Egg laying in the Stenogastrinae hover wasps is quite unique, and it consists of three distinct phases: In the first stage, as discussed before, the female ventrally bends her gaster towards the mouth and collects the abdominal secretion. After some time, the wasp emits an egg with its mandibles and places it in the cell by adhering it to the patch of the secretion. The wasp then collects more gelatinous secretions and adds it on top of the egg so they can be used as a source of food for the larva.

== Individual life history ==
A typical colony of P. nigricans serrei starts with a female, and a male usually emerges as a fourth or a fifth adult in a given colony. All females mate roughly around 20 to 50 days after emerging into a nest, and fertilized females tend to have more developed ovaries than unfertilized ones in the same age range. This could potentially mean that females with more developed ovaries search for mating possibilities earlier or that mating leads to faster ovarian development. However, there is a general trend of bigger ovary size with greater age. A graphical model created by Turillazi for P. nigracians serrei showed the emergence of three to four females before the production of a first male, and the females departed from the colony as soon as their ovaries were fully developed. From field data and dissection studies, it is estimated that this process takes around 80 days. This model also predicts the full development of a colony to be completed in around 450 days.
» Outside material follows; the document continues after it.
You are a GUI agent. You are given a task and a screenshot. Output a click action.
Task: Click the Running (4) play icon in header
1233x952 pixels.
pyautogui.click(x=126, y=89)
However, this data needs to be modified with other external factors by taking issues into consideration, such as predation and social factors that can affect the leaving and staying of female wasps.

== Interaction with other species ==

=== Diet and foraging activity ===
A number of Stenogastrinae species have shown foraging behaviors through plucking small arthropod preys off of spider webs; this holds true for P. nigricans serrei as well. Females can hover the webs without touching the threads and can pick the prey with their legs and mandibles. Their prey usually consists of flies, mosquitoes, termites, and spiders. In captivity, P. nigricans serrei have been reported to have easily plucked off small crickets or flies (typically Drosophilae), which were attached to the windows of a cage with drops of honey when they were captured. P. nigricans serrei also cut the prey up into small pieces with their mandibles when it was too big, and they often have shown chewing/ cutting behavior during flight, even before reaching the nest. Foraging behavior reaches its peak around mid-morning, decreases in the afternoon, and increases again before off-the-nest activities end. Maximum foraging activity typically occurs in middle-aged colonies and minimally in young, initial colonies. Additional sources of nourishment include eggs and larvae in nests of conspecifics (including Parischnogaster mellyi) that are left unguarded by foundresses.

=== Predation ===
It has been observed that the Greater Banded Hornet, Vespa tropica, often preys on colonies of P. nigricans serrei by destroying cells to remove fully grown larvae and pupae. Adult P. nigricans serrei do not show resistance to such attacks and often abandon the colony, returning when the raid ceases. Additionally, nests with high larval and pupal populations exhibit a higher rate of consecutive attacks by the hornets. Predation by ants has also been observed, but the damage caused by ant raids are not as severe or as frequent as those by hornets.

=== Defense ===
The main defense mechanism against vertebrate predators is flight; the wasps rarely sting. After leaving the nest, P. nigricans serrei return when it is apparent that everything is calm and the nest is clear of any predators by hovering before landing. On the other hand, they defend themselves against ants and conspecific predators by eliciting alarm reactions. Soon after detecting an ant on a nest, the wasps begin buzzing their wings, patrolling the nest, and then move quickly towards the ant, grasp it, and throw it to the ground. Nest patrolling and wing buzzing typically continue after the ant is gone. Additionally, when a conspecific predator approaches a nest, it has been observed that females will leave their nest to contact the nonresidents in flight and then quickly return to the colony for protection.